### TASK
Take the line with "This screenshot has height=300, width=578." and every line after it in the entries below, and set them down exactly, without any pictures.

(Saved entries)
━━━

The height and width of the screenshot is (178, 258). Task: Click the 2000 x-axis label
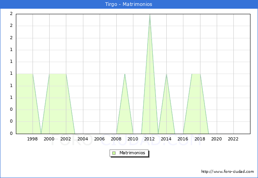pyautogui.click(x=49, y=139)
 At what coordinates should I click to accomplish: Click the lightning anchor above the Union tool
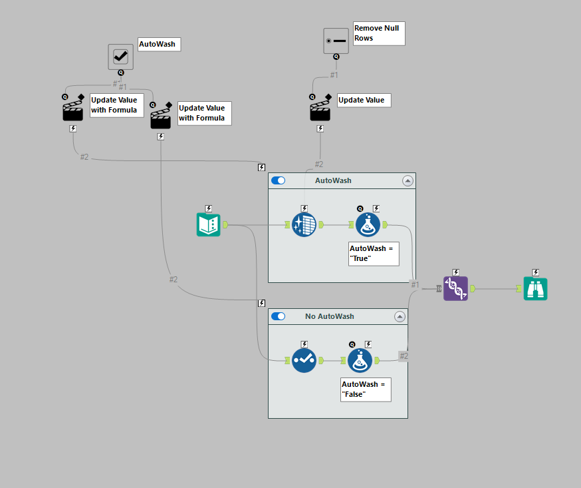[455, 272]
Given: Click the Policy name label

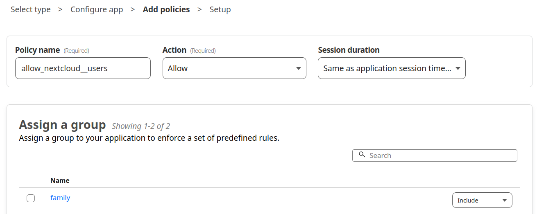Looking at the screenshot, I should pos(37,50).
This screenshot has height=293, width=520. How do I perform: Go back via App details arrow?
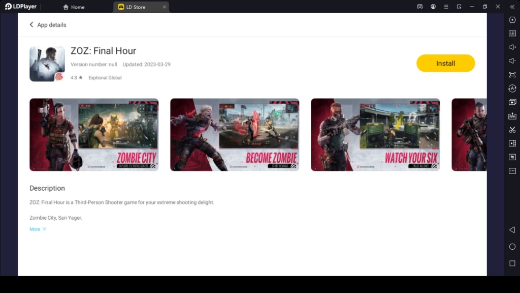click(31, 24)
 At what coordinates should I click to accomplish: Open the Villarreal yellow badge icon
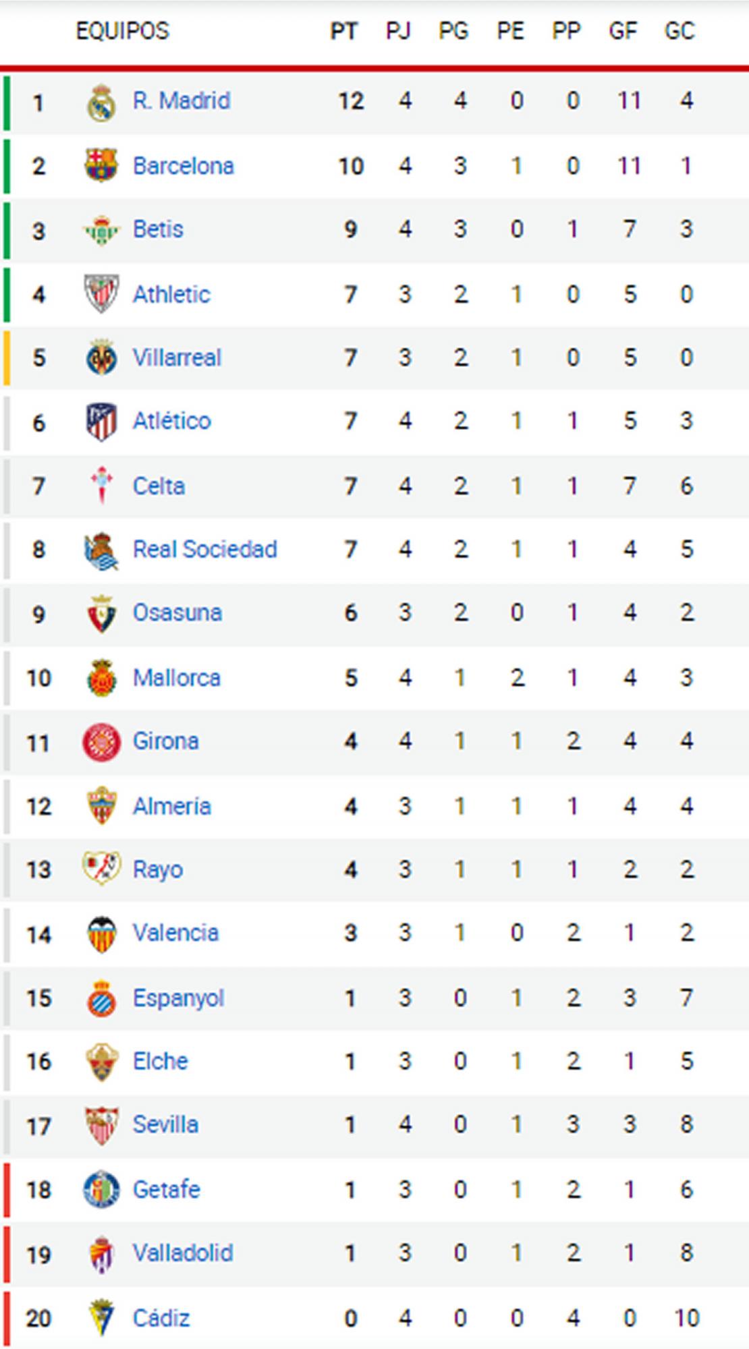(x=101, y=357)
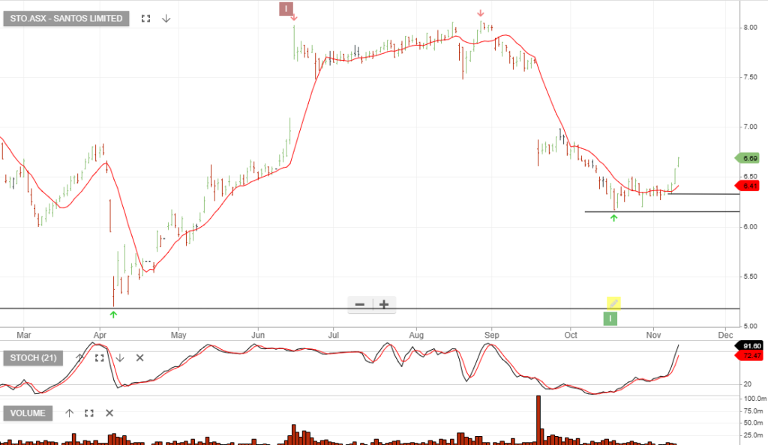Select the black 91.60 stochastic value tag
Screen dimensions: 768x445
[752, 345]
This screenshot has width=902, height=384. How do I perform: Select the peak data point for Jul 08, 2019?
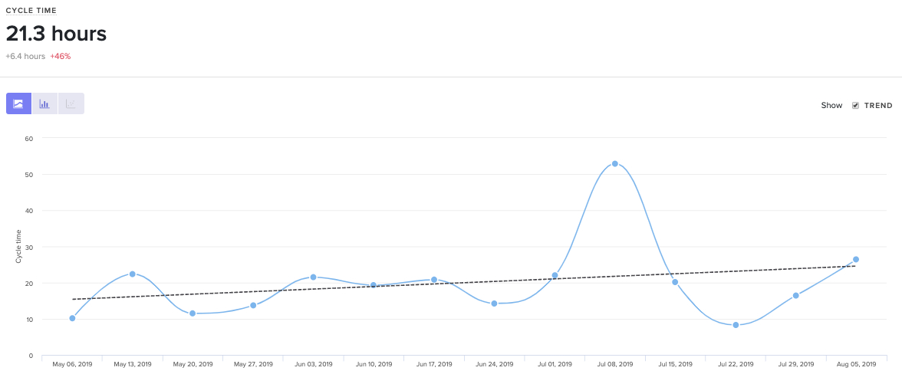click(615, 164)
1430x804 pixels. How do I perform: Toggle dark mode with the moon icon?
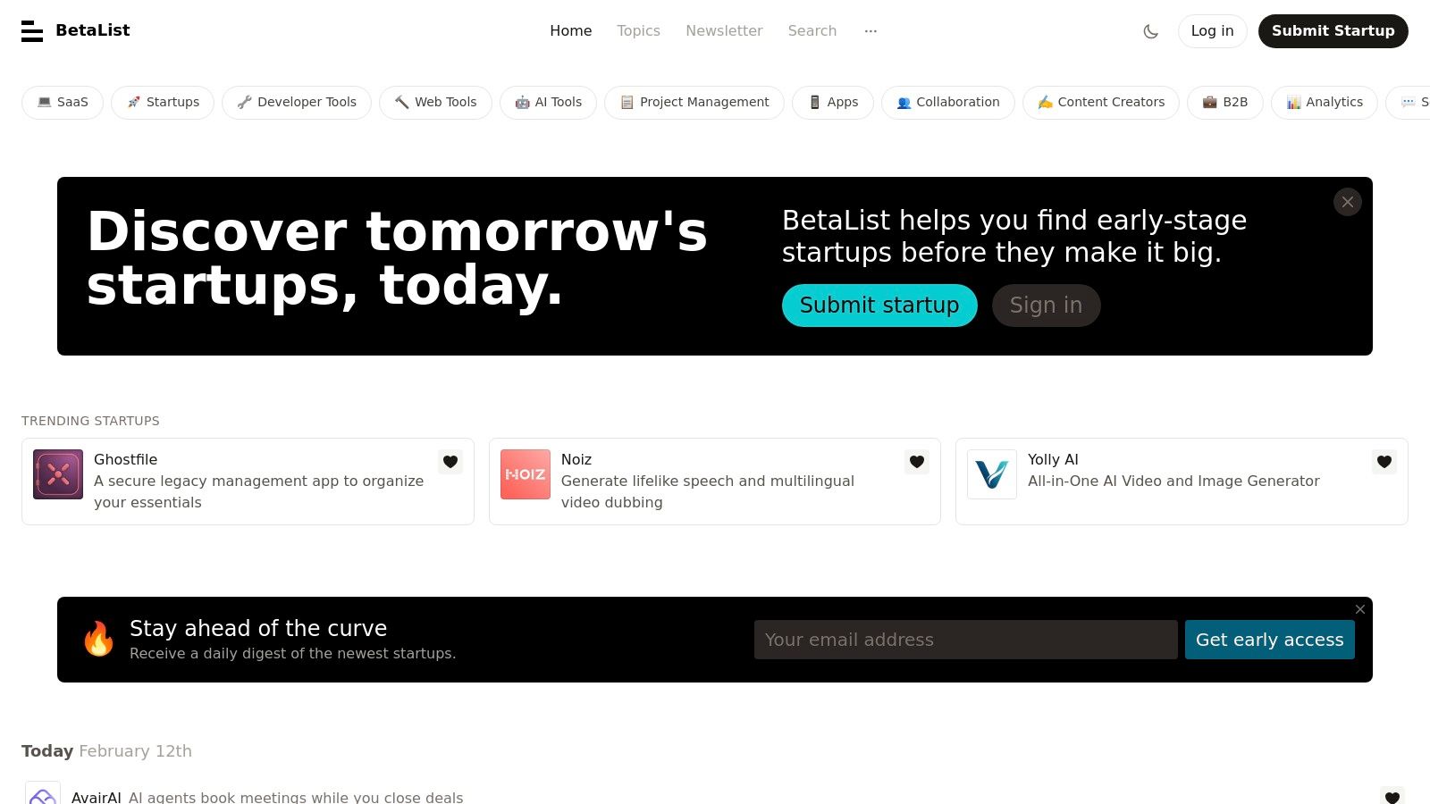(x=1151, y=31)

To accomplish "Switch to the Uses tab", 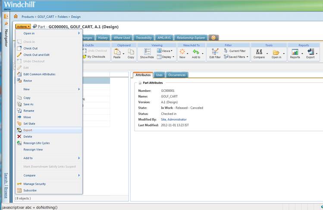I will click(159, 75).
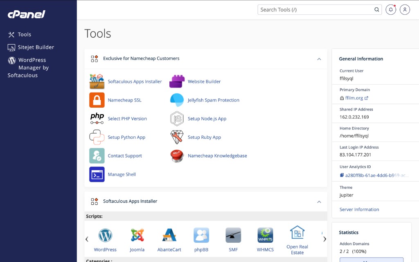This screenshot has width=419, height=262.
Task: Select Tools in the sidebar
Action: pos(24,35)
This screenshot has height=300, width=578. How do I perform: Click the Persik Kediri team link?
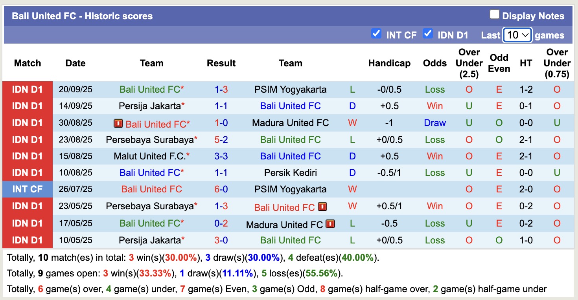(291, 172)
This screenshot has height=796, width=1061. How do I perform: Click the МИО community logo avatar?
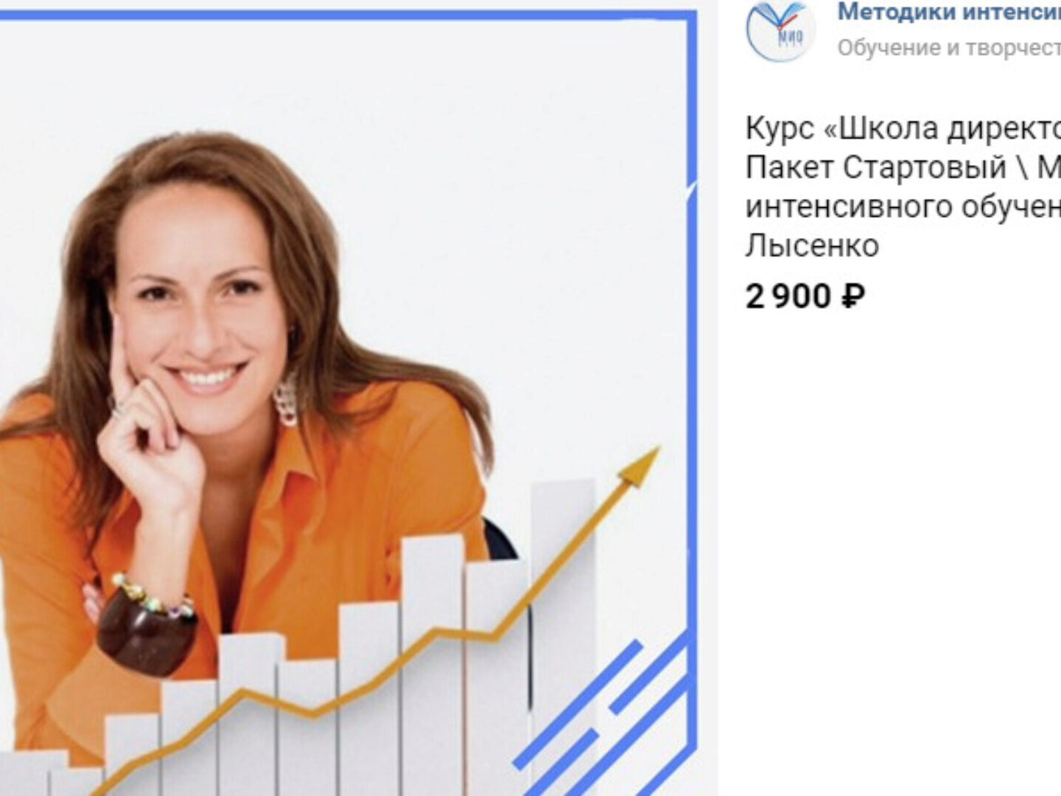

━━━

### EXERCISE OUTPUT
This screenshot has height=300, width=578. How do I perform: Click the Persik Kediri team link?
(291, 172)
This screenshot has height=796, width=1061. How do I perform: Click the МИО community logo avatar?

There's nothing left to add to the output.